An investigation by The Oklahoman found thousands of the state's prison inmates have access to smuggled cellphones. Dozens of the inmates use them to get on Facebook.
by Andrew Knittle and Nolan Clay Modified: September 22, 2013 at 11:00 pm •  Published: September 22, 2013

©Copyright 2013, The Oklahoman

Like a lot of guys their age, brothers Clifford and Cliffton Putman regularly get on Facebook to stay in touch with friends, flirt with women and publish thoughts on life.

“U like gangstas?” Clifford Putman, 26, wrote one woman in May who commented on his profile picture.

“Sorry got nuthin for gangs!” the woman responded. “nice body i might add!!!!!!!!!!!!!!”

Both brothers are convicted murderers, serving lengthy prison terms at the Oklahoma State Penitentiary in McAlester for a fatal shooting. There, and across the state's prison system, it is against the rules to access social media sites.

An investigation by The Oklahoman found dozens of male state inmates have used smuggled cellphones to access Facebook from behind bars. The inmates blatantly post online personal photos taken with cellphone cameras. Many strip to the waist to show off tattoos. Some flash gang signs.

Some have made hundreds of online “friends,” mostly women. With their cellphones, inmates can access these friends' own Facebook pages. One of Cliffton Putman's recently added friends is a Miami, OK, strip club manager.

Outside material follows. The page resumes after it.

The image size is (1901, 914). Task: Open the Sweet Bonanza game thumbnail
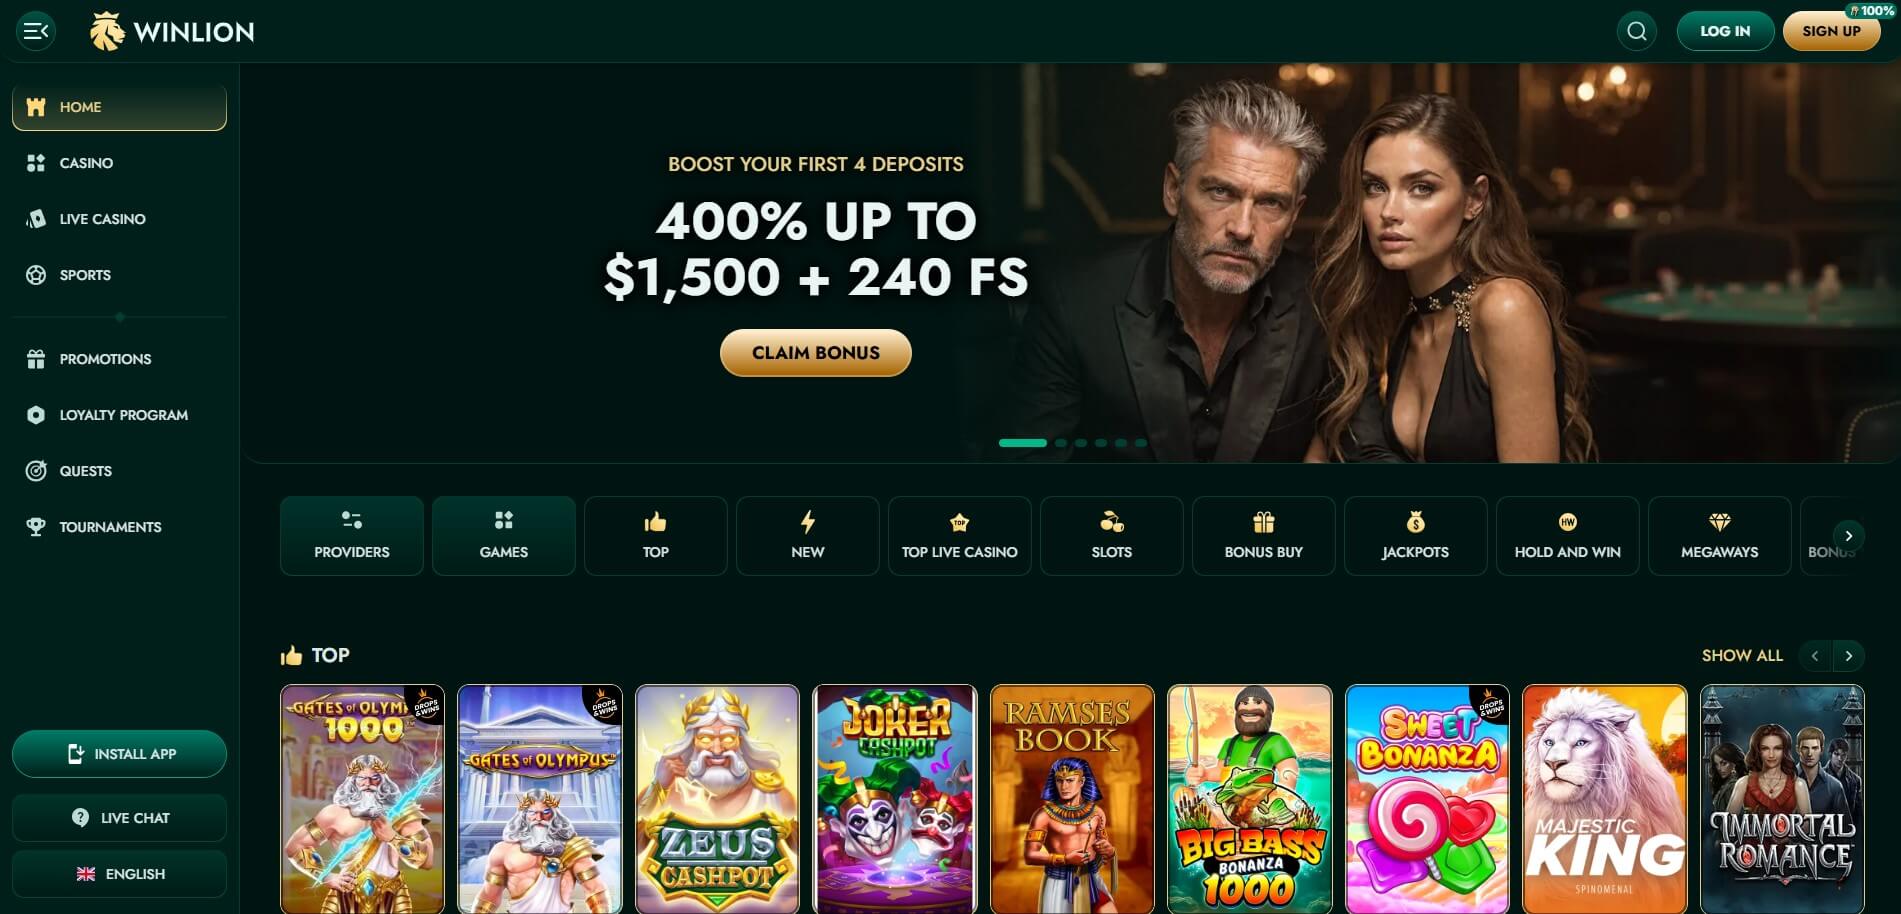[1427, 799]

Her Facebook page features dirty jokes and photos of the club's half-naked dancers on stripper poles.

Some inmates get caught — one when he sent a “friend” request to a corrections officer's Facebook page, prison records show.

Also ...

Oklahoma inmates access Facebook with smuggled cellphones

“He also sent one to one of my family members,” the officer wrote.

Other inmates are getting away with Facebook use, the newspaper's investigation found.

One inmate posted comments as recently as Saturday.

While seemingly innocuous, inmates on Facebook are the most visible examples of a growing problem that corrections officials have been powerless to stop.

How do they get access?

Cellphones are regularly being smuggled into the state's correctional facilities, allowing murderers, rapists, thieves and other criminals a direct and unmonitored connection to the outside world. Hundreds of contraband cellphones are seized each year.

Since Jan. 1, 2012, guards have caught inmates with cellphones or found evidence of illegal cellphone use more than 3,000 times, records show.

Two hundred of those inmates were murderers, the records show.

Inmates have used contraband cellphones to access pornography, operate drug rings, make threats and contact relatives and friends, prison and court records show.

Also ...

Hide and Seek: Places Oklahoma prison inmates hid cellphones

Last year, a thief was suspected of using a cellphone to extort money from another inmate's mother, the records show.

One inmate was suspected of using a cellphone in 2006 to order a “hit” on his own brother for being a snitch, court records show. The inmate was never charged in his brother's 2006 fatal shooting because of insufficient evidence.

One female inmate was caught in a prison shower making a cellphone video of another female inmate who was naked and speaking baby talk, the records show.

Often, a caught inmate would break the cellphone or flush it down a toilet, the records show.

Guards and inmates' relatives smuggle in many of the cellphones, officials say, but organized groups have become part of the growing problem. Sometimes, getting a cellphone inside a prison is as simple as throwing it over the fence.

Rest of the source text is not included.